*GOAL:*
Please copy each of the following rows verbatim, keeping every line unchanged.

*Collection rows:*

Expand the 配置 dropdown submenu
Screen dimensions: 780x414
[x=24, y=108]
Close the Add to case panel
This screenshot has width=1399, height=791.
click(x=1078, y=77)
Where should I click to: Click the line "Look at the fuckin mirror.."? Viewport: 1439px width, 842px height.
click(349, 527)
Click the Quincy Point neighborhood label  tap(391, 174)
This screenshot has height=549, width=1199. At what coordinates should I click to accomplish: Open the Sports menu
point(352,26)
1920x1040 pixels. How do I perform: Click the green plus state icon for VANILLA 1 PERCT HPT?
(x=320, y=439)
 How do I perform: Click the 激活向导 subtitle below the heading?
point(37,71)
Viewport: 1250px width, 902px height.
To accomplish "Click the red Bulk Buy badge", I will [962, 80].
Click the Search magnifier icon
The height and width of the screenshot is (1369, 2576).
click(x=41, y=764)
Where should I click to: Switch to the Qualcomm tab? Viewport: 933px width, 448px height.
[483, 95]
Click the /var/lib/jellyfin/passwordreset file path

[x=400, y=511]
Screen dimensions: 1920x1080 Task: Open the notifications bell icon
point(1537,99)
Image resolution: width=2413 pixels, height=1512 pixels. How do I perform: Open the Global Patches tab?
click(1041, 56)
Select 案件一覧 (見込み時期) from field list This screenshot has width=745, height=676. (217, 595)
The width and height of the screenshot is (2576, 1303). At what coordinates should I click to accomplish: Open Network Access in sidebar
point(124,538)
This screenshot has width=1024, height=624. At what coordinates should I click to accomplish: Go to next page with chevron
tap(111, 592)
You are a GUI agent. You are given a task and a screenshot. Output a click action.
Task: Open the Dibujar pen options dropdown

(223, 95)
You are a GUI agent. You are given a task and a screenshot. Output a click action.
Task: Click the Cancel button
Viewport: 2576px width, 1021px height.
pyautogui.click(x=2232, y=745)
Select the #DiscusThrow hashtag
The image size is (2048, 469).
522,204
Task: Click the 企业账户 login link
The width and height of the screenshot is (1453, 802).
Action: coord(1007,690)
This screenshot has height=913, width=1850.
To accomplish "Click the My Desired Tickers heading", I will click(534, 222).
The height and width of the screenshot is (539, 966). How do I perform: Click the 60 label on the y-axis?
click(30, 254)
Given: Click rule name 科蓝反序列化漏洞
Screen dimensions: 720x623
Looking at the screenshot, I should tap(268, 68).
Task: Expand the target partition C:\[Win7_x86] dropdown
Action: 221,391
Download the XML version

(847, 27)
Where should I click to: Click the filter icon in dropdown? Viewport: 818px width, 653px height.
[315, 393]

*THE SOLUTION:*
Expand the 配置 dropdown submenu
Screen dimensions: 780x414
[x=24, y=108]
Close the Add to case panel
This screenshot has width=1399, height=791.
click(x=1078, y=77)
Where should I click to: Click the line "Look at the fuckin mirror.."? Viewport: 1439px width, 842px height.
click(349, 527)
Click the Quincy Point neighborhood label  tap(391, 174)
This screenshot has height=549, width=1199. At what coordinates should I click to accomplish: Open the Sports menu
point(352,26)
1920x1040 pixels. How do I perform: Click the green plus state icon for VANILLA 1 PERCT HPT?
(x=320, y=439)
 How do I perform: Click the 激活向导 subtitle below the heading?
point(37,71)
Viewport: 1250px width, 902px height.
To accomplish "Click the red Bulk Buy badge", I will [962, 80].
Click the Search magnifier icon
The height and width of the screenshot is (1369, 2576).
click(x=41, y=764)
Where should I click to: Switch to the Qualcomm tab? Viewport: 933px width, 448px height.
[483, 95]
Click the /var/lib/jellyfin/passwordreset file path

[x=400, y=511]
Screen dimensions: 1920x1080 Task: Open the notifications bell icon
point(1537,99)
Image resolution: width=2413 pixels, height=1512 pixels. How do I perform: Open the Global Patches tab?
click(1041, 56)
Select 案件一覧 (見込み時期) from field list This screenshot has width=745, height=676. (217, 595)
The width and height of the screenshot is (2576, 1303). At what coordinates should I click to accomplish: Open Network Access in sidebar
point(124,538)
This screenshot has width=1024, height=624. At what coordinates should I click to accomplish: Go to next page with chevron
tap(111, 592)
You are a GUI agent. You are given a task and a screenshot. Output a click action.
Task: Open the Dibujar pen options dropdown

(223, 95)
You are a GUI agent. You are given a task and a screenshot. Output a click action.
Task: Click the Cancel button
Viewport: 2576px width, 1021px height.
pyautogui.click(x=2232, y=745)
Select the #DiscusThrow hashtag
The image size is (2048, 469).
522,204
Task: Click the 企业账户 login link
The width and height of the screenshot is (1453, 802).
Action: coord(1007,690)
This screenshot has height=913, width=1850.
To accomplish "Click the My Desired Tickers heading", I will click(534, 222).
The height and width of the screenshot is (539, 966). How do I perform: Click the 60 label on the y-axis?
click(30, 254)
Given: Click rule name 科蓝反序列化漏洞
Screen dimensions: 720x623
Looking at the screenshot, I should tap(268, 68).
Task: Expand the target partition C:\[Win7_x86] dropdown
Action: 221,391
Download the XML version

(847, 27)
Where should I click to: Click the filter icon in dropdown? Viewport: 818px width, 653px height.
[315, 393]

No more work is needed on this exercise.